Step 4: Create a Funded Account

On a test network, useNewAccount generates a key pair, creates an account, funds it from the faucet, and sets the connection to use it — all in one call (amount in copper):

package com.example;

import convex.java.ConvexJSON;
import convex.core.cvm.Address;
import convex.core.crypto.AKeyPair;

public class CreateAccount {
public static void main(String[] args) throws Exception {
ConvexJSON convex = ConvexJSON.connect("https://mikera1337-convex-testnet.hf.space");

// Create a faucet-funded account (up to 10,000,000 copper) and use it
Address address = convex.useNewAccount(10_000_000);
System.out.println("Account created: " + address);

// The generated key pair signs your transactions — save it to reuse this account!
AKeyPair keyPair = convex.getKeyPair();
System.out.println("Public key: " + keyPair.getAccountKey());
}
}
Production

Faucets only work on test networks. On production, an existing funded account must create and fund yours. See the Faucet Guide.

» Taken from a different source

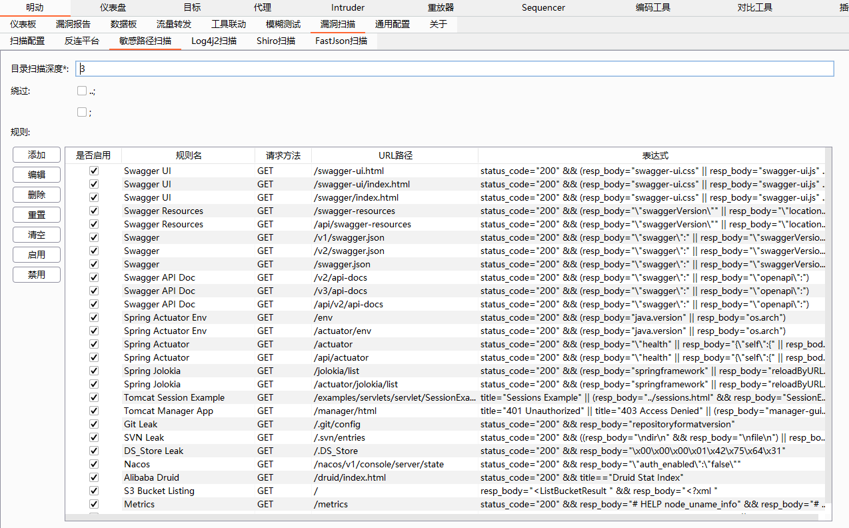Click the 禁用 button
The height and width of the screenshot is (528, 849).
tap(37, 275)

Step 5: Submit a Transaction

Transactions modify network state and require a funded account (Step 4). They are signed locally and return the same JSON-map shape as queries:

package com.example;

import java.util.Map;
import convex.java.ConvexJSON;
import convex.core.cvm.Address;

public class TransactExample {
public static void main(String[] args) throws Exception {
ConvexJSON convex = ConvexJSON.connect("https://mikera1337-convex-testnet.hf.space");

// Create + use a funded account (see Step 4)
Address address = convex.useNewAccount(10_000_000);

// Store a value on-chain
Map<String, Object> result = convex.transact("(def my-value 42)");
System.out.println("Transaction result: " + result.get("value"));

// Read it back (free query)
Map<String, Object> query = convex.query("my-value");
System.out.println("Stored: " + query.get("value"));
}
}

Transactions modify state and consume juice. They require a funded account, a key pair for signing (both handled by useNewAccount above), and sufficient balance for execution costs.

Complete Example

Here's everything together — query, create a funded account, transact, and read back:

package com.example;

import java.util.Map;
import convex.java.ConvexJSON;
import convex.core.cvm.Address;

public class CompleteExample {
public static void main(String[] args) throws Exception {
// Connect to the testnet
ConvexJSON convex = ConvexJSON.connect("https://mikera1337-convex-testnet.hf.space");
System.out.println("✓ Connected to Convex");

// Free query — no account needed
Map<String, Object> balance = convex.query("(balance #13)");
System.out.println("✓ Account #13 balance: " + balance.get("value") + " copper");

// Create a faucet-funded account and use it
Address address = convex.useNewAccount(10_000_000);
System.out.println("✓ Account created: " + address);

// Execute a transaction
Map<String, Object> tx = convex.transact("(def greeting \"Hello Convex!\")");
System.out.println("✓ Transaction result: " + tx.get("value"));

// Query it back
Map<String, Object> q = convex.query("greeting");
System.out.println("✓ Read back: " + q.get("value"));
}
}

Run it:

mvn compile exec:java -Dexec.mainClass=com.example.CompleteExample

Expected output:

✓ Connected to Convex
✓ Account #13 balance: ... copper
✓ Account created: #1234
✓ Transaction result: Hello Convex!
✓ Read back: Hello Convex!

Next Steps

Troubleshooting

ClassNotFoundException

If you get ClassNotFoundException for Convex classes:

# Verify dependency is resolved
mvn dependency:tree | grep convex

# Clean and rebuild
mvn clean compile

Connection Refused

If you cannot connect to https://mikera1337-convex-testnet.hf.space:

  • Check your internet connection
  • Verify the peer is online; try an alternative peer URL
  • Check firewall settings

Transaction Fails with SEQUENCE Error

If you get SEQUENCE errors:

  • Don't submit multiple transactions concurrently from the same account
  • Wait for the previous transaction to complete before submitting the next
  • Use separate accounts for concurrent transactions

Insufficient Balance (FUNDS)

If transactions fail with a FUNDS error, the account needs Convex Coins. On the testnet, create it with a faucet amount via useNewAccount(...) (Step 4); on production you must transfer in funds from an existing account. See the Faucet Guide.